In February, the KRG began in­cluding crude volumes from Kirkuk oil field production operated by the federal government’s North Oil Company (NOC) into its own Kirkuk volumes in its official monthly ex­port data, rather than separating out the NOC barrels as it had previously done.

This suggested that the KRG was no longer acknowledging Baghdad’s sovereignty over NOC’s Kirkuk-based oil operations. In March, the Iraqi Oil Ministry authorised NOC to cease pumping its Kirkuk crude into the KRG pipeline system.

Kirkuk oil has been an issue be­tween Baghdad and Erbil since the KRG took control over much of the Kirkuk region in 2014, including two oil fields, the Bai Hassan and Avana fields that had been operated by the NOC. Baghdad viewed Erbil’s sei­zure of the two Kirkuk fields as il­legal; the KRG has insisted it moved to protect the Kirkuk region in the absence of Iraqi government troops as the peshmerga effectively routed Islamic State (ISIS) forces. However, Erbil has made no secret that it has deemed Kirkuk part of KRG terri­tory.

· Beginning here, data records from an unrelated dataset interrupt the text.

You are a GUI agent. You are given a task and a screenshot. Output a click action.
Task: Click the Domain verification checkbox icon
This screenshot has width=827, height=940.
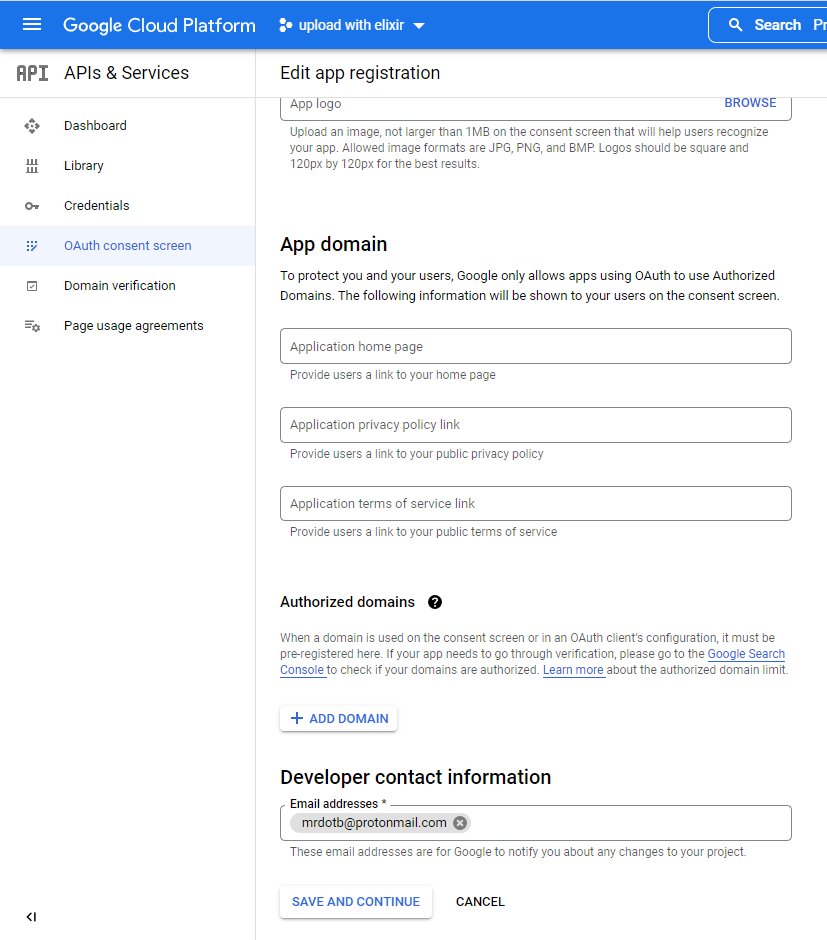pyautogui.click(x=32, y=286)
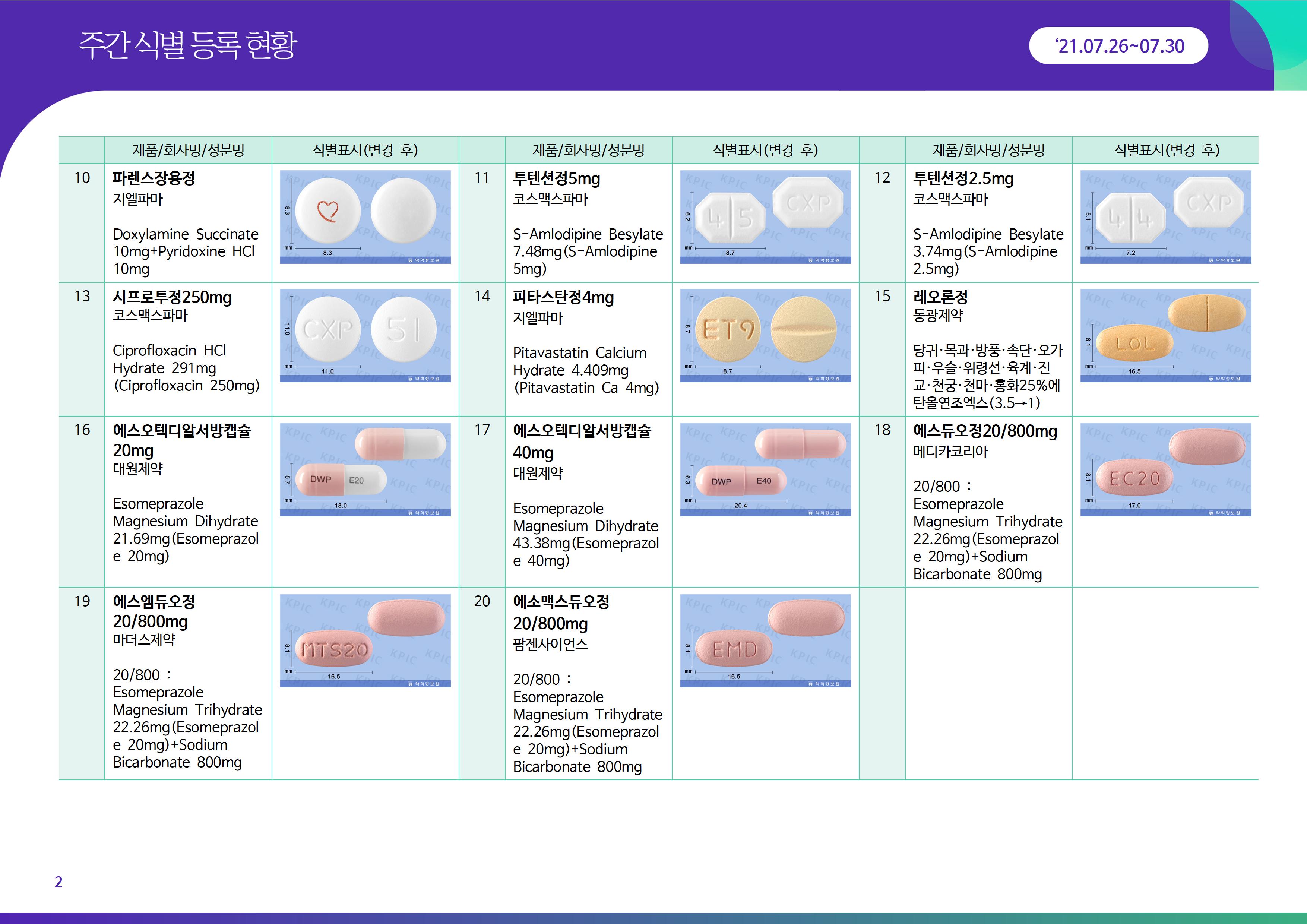This screenshot has width=1307, height=924.
Task: Click the DWP E40 capsule image
Action: pos(765,470)
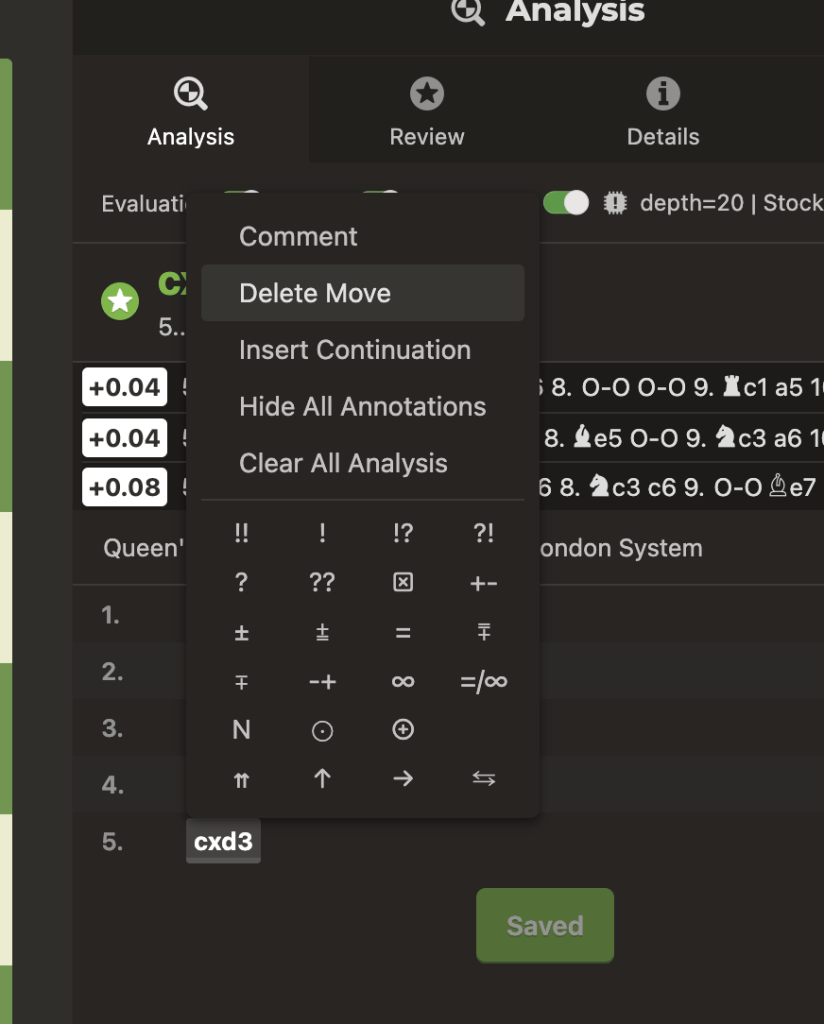Select the circled plus annotation symbol

[x=403, y=730]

When the KRG began exporting crude through its pipeline system to Ceyhan in mid-2015, SOMO was cut out of any oversight of the sales. Baghdad has always insisted that SOMO be the sole marketer of Iraqi crude, of which it considers KRG oil to be part. The KRG began its own exports after accusing Baghdad of not honouring a revenue-sharing agreement and not allocating Er­bil enough money from the federal budget.

Iraqi oil officials had warned that should an agreement with the KRG over the disputed Kirkuk barrels not be reached Baghdad would con­sider a “swaps” arrangement with Tehran, in which 150,000 bpd of its Kirkuk crude would supply north­ern Iran with the Iraqi federal gov­ernment taking the same volume of Iranian oil from Iranian ports on the Gulf.

The KRG coalition government’s minority party, the Patriotic Union of Kurdistan (PUK) — which is close­ly allied with Tehran, supports that option. It has long argued that the KRG’s dominant party, the Kurdish Democratic Party (KDP), does not equitably share revenues with the PUK from oil sales.

A PUK delegation recently trav­elled to Baghdad to argue the case that the KDP should no longer have control over Kirkuk oil revenues. Not surprisingly, the PUK is actively promoting a deal with Iran in which two pipelines would carry crude from PUK-controlled oil fields in Kurdistan into Iran as part of a long-term “swaps” arrangement.

Both the federal government and KRG are reeling from financial crises brought about by the costly battle waged against ISIS and sus­tained low oil prices. Baghdad has been successful at ratcheting up its oil production to about 4.6 million bpd but the International Monetary Fund anticipates that the Iraqi fed­eral government will record a $17 billion budget deficit this year.

The KRG, which produces about 500,000 bpd from its own territory, is unable to meet monthly budget expenses, of which it says some $800 million is needed to pay civil service salaries — with almost 40% of that dedicated to peshmerga fighters. It would appear that this fi­nancial pressure is a strong impetus for Erbil to come to an agreement with Baghdad on sharing Kirkuk ex­ports, regardless of how temporary it may prove to be.

Jareer Elass is a Washington-based energy analyst, with 25 years of industry experience and a particular focus on the Arabian Gulf producers and OPEC.